I just want to make it clear that whilst he was dismissive of a number of procedural aspects, he made a finding that the developing of the state-specific charter—which is the one tabled before our parliament—is not unlawful, unreasonable or wrong. He was very clear about that; but declined to make a determination or any decision on whether this state-based charter reduces the rights of consumers. He made it very clear in his determination that it is a policy matter, a matter for the minister—and therefore this parliament, of course—by virtue of the act's obligations to protect against that. So this issue is still at large, and it is a matter that we need to get right.

We have the backup, at the very least, of the federal one which covers health.

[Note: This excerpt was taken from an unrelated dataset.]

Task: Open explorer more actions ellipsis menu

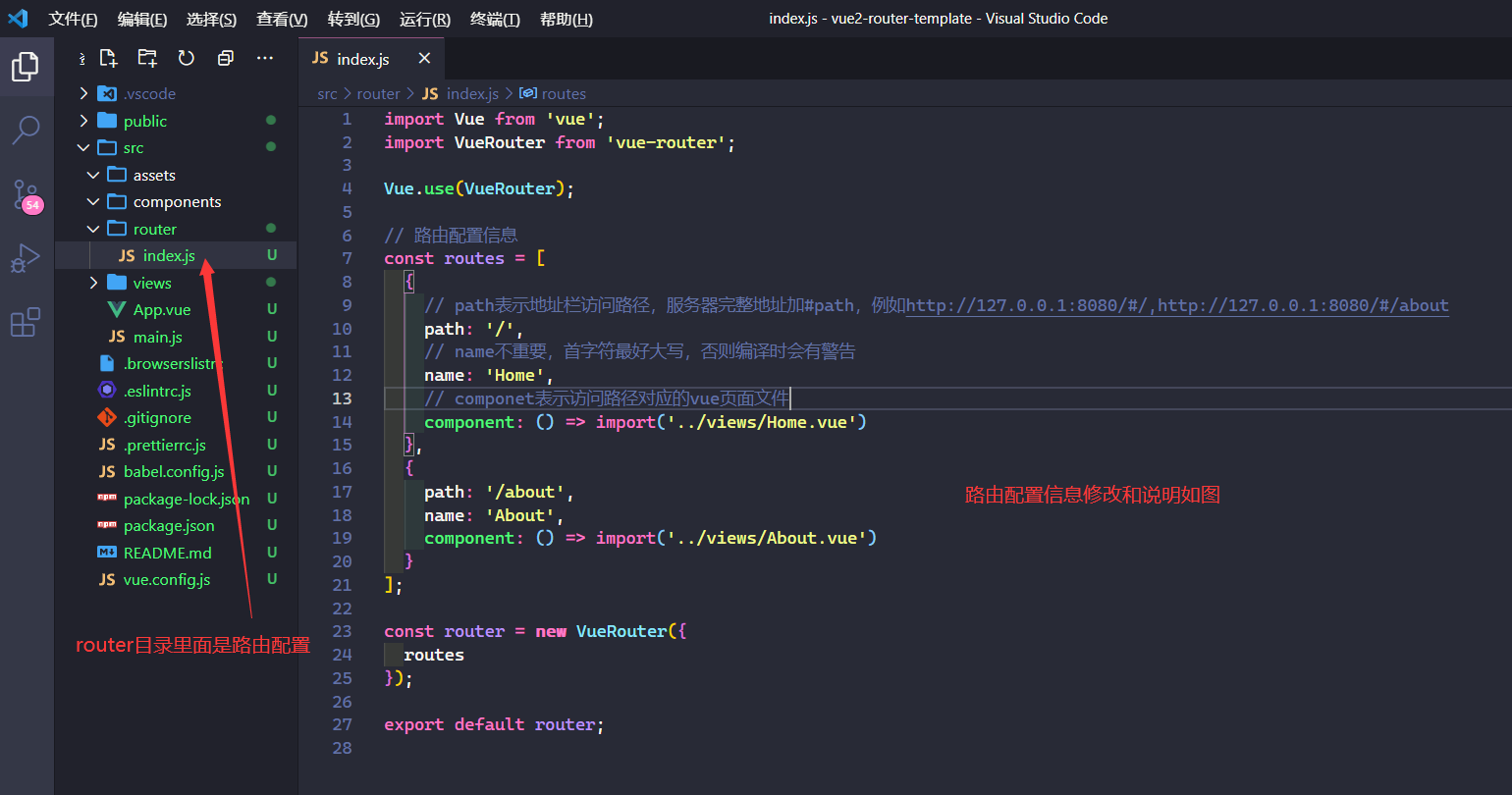Action: (x=264, y=59)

There has been some argument put to me about whether we should have just adopted that and added a clause in ours to make it applicable to community services as well; apparently that is something that has been done in other jurisdictions. It may be the way to go, but I do not have a particular view either way as to whether we amend the commonwealth one and fix it to our requirements or whether we do our own from scratch.

However, it does need to be compliant with rules that we have signed up to, to ensure that we do not breach other obligations or—and most importantly to me, and I am sure also to the member for Morphett—that we do not prejudice, exclude or act in any manner that reduces access by potential claimants to services, not just of a particular service but also to any that might identify conduct or negligence that indicates a systemic failure of any health or community service to this state.

I hope I have made it clear to members that this matter needs to be open to discussion; hence moving this motion. I regret that it has been at relatively short notice, but I am sure that the member for Morphett, as well perhaps as other members of the house, will come back with more details of the issues that have been raised by concerned citizens on this matter, so that we end up with a charter that will serve South Australians, not sever their rights.

Debate adjourned on motion of Mrs Geraghty.